**ASSIGNMENT**
Collect each line of the records containing the string "value".

**SUPPLIED MATERIAL**
● ● ● ● ● ● ●

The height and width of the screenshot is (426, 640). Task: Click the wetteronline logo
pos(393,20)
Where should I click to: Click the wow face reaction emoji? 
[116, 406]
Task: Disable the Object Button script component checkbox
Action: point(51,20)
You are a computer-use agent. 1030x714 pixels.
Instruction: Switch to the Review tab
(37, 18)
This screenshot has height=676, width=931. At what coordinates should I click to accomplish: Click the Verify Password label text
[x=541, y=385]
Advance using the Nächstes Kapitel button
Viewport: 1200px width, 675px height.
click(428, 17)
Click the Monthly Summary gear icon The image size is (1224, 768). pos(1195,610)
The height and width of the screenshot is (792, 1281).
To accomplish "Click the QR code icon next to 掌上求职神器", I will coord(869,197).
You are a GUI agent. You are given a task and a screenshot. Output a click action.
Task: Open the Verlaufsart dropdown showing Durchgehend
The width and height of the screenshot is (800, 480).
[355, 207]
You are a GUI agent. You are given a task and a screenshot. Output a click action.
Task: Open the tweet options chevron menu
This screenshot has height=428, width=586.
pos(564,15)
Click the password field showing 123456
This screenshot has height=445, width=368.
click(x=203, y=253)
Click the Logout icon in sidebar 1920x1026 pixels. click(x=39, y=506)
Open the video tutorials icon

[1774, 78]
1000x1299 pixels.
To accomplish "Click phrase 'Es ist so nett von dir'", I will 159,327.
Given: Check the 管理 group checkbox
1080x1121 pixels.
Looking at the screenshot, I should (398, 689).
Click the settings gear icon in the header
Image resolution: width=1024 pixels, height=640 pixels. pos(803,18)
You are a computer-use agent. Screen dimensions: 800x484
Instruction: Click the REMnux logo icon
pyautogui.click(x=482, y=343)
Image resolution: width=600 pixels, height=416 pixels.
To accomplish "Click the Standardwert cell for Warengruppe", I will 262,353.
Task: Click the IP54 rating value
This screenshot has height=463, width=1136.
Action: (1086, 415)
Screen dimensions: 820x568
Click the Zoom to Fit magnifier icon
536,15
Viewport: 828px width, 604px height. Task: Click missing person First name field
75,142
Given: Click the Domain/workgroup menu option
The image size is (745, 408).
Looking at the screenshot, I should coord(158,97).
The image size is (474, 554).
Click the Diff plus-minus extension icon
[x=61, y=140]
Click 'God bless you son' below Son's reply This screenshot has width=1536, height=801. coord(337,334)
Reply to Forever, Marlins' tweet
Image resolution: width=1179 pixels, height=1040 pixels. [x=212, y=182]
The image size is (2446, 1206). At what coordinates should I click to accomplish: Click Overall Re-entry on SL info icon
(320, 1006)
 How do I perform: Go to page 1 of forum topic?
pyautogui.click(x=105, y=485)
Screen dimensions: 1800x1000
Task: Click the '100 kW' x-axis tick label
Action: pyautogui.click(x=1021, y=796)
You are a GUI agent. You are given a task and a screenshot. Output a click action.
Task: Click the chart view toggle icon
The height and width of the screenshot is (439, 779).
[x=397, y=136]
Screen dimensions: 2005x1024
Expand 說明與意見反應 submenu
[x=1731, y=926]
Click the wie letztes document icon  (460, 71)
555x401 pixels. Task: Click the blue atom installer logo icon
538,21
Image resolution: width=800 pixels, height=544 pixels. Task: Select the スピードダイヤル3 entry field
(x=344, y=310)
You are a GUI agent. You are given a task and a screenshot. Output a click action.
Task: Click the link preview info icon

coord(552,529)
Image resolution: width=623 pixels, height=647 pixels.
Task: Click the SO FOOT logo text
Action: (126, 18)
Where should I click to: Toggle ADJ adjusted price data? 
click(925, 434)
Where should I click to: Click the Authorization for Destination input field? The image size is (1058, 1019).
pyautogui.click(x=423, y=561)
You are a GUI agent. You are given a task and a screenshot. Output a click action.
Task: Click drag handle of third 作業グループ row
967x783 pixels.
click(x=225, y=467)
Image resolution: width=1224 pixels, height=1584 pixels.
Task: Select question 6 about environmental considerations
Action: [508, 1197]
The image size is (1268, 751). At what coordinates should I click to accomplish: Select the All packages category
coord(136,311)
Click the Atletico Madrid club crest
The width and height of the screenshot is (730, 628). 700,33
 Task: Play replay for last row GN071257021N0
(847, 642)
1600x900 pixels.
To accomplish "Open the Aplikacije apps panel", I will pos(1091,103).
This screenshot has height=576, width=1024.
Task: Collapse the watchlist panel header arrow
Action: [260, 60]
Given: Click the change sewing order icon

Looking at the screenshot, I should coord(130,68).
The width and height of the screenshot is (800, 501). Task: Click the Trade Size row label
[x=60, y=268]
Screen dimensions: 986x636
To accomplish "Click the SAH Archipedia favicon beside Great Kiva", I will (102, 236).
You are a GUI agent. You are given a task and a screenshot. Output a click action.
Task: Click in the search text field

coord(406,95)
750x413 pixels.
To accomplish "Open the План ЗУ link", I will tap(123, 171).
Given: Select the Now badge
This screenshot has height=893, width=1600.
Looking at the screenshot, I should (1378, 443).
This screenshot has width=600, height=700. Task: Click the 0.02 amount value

● ● ● ● ● ● ●

**RESPONSE FOR THIS EXERCISE**
Task: Click the IP54 rating value
This screenshot has width=600, height=700. Task: Click the 0.02 amount value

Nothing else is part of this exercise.